Article magazine # 131

 

Editor’s: To the Future, while Looking Back

Text: Cosmin Caciuc

The Romanian audience knows Prince Charles thanks to the recent media news, as a defender of heritage and traditional practices, yet he is actually less known for his critic and often beligerant discourse against modern architecture. The Architectural Review, a prestigious British publication, asked Prince Charles to provide an editorial contribution last December about his vision on the future of cities.

The essay entitled “Facing up to the future: Prince Charles on 21st century architecture” explains why traditional approaches and universal principles would be vital for our profession. There are comments about things related to common sense eventually, relevant for insertions in protected historical areas.

Dealu’ Cerului -Fundația Archaeus - Rezervația Cheile Nerei-Beuşniţa -site

Yet this kind of conservative discourse, avoiding controversies about interpreting history, extends its claims outside historical areas too, without providing clues about how to make a rehabilitation in areas already modernized to an extended scale, otherwise but through a romanticized restitution or even an anachronical one of historical images as such. Prince Charles eventually preferred a partisan adoption of a defending role of traditional communities and even of natural landscapes on the verge of extinction: this kind of resistance works pertinently yet limited in the case of saving old houses or ancient crafts. On the other side, he now promotes the environmental slogan “design with nature” while forcing it upon the classicist myth of universal aesthetic harmony through Christopher Alexander’s esoteric theory and Rob Krier’s rigid‑traditionalist one.

I need to mention that this debatable empowerment of a traditional discourse via “tougher” reasons in the history of aesthetics, science etc. is also made by postmodern apologists of iconic architecture or starhitecture, for instance Charles Jencks. However, I cannot but remark that both traditionalists as well as postmodernists still need fixed reference points, a common ground in architectural language, to be able to debate on the issue of meaning and therefore that of the constructive act.

I think that a new valuable kind of building and the development of heritage are possible from perspectives not appealing to “forte” ideological instances and an antagonism between modernity and past.
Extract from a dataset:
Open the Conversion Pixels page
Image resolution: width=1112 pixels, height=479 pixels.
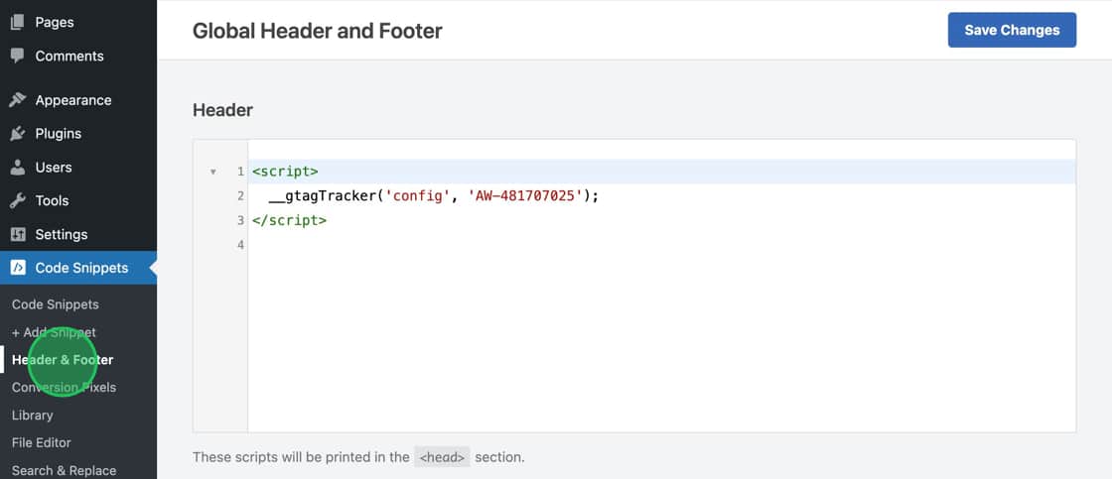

I think that acknowledging the defense of heritage also beyond the boundaries of historical convenient or popular images, such as the industrial and the post‑war modernist heritage is extremely needed and urgent right now. I think the issue of defining codes and practical construction guides, such as those made for rural areas in Western Transylvania by Professor Teodor Octavian Gheorghiu, are a priority. And I also think that both modernism, as well as traditionalism may develop simultaneously and critically without invoking conflicts between the professional community and the civil society, or the great ideologies of social mobilizing.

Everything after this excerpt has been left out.